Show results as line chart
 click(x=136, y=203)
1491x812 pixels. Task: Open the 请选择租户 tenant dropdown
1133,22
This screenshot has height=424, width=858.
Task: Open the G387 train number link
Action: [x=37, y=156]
· · · · · · ·
Required work →
Keep every word intact and transcribe the records in full.

Response →
Show results as line chart
 click(x=136, y=203)
1491x812 pixels. Task: Open the 请选择租户 tenant dropdown
1133,22
This screenshot has height=424, width=858.
Task: Open the G387 train number link
Action: [x=37, y=156]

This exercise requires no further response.